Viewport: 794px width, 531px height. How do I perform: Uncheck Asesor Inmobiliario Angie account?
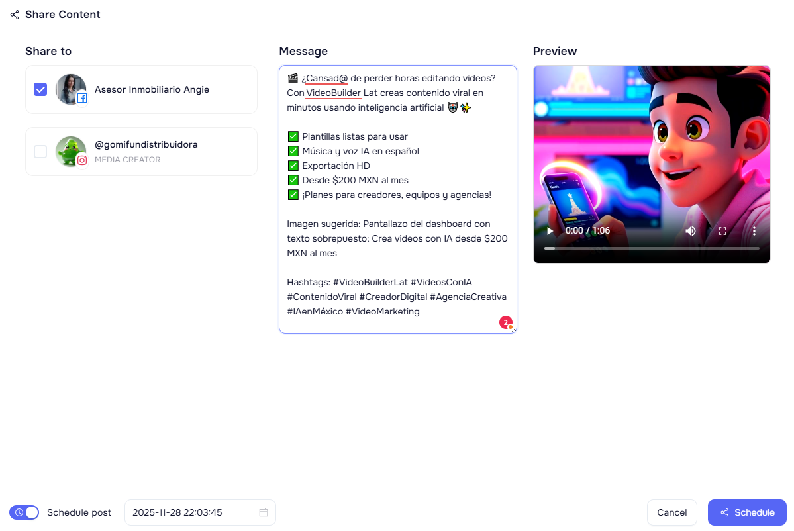(x=40, y=89)
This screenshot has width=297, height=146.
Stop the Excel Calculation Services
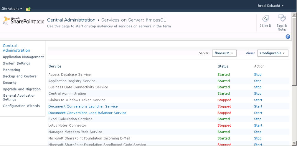[x=258, y=119]

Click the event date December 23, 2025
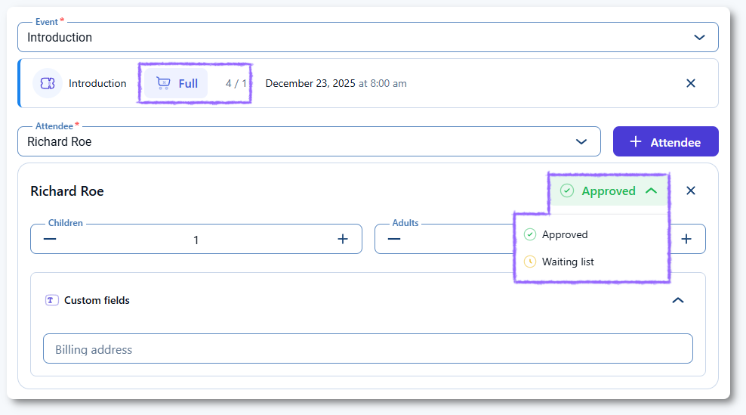point(310,83)
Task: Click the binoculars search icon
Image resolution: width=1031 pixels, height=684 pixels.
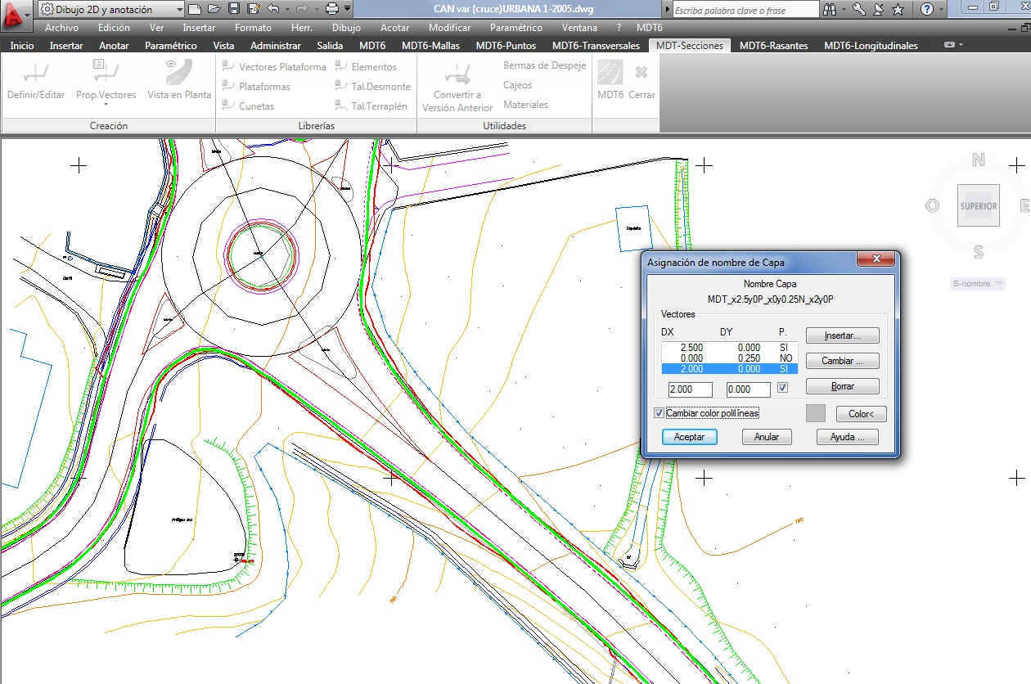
* * *
- Exercise objective
Could you reproduce every entry exactly, leaving out the pictures?

- Output
Viewport: 794px width, 531px height. How do I perform: Uncheck Asesor Inmobiliario Angie account?
(x=40, y=89)
This screenshot has width=297, height=146.
Stop the Excel Calculation Services
[x=258, y=119]

Click the event date December 23, 2025
point(310,83)
Task: Click the binoculars search icon
Image resolution: width=1031 pixels, height=684 pixels.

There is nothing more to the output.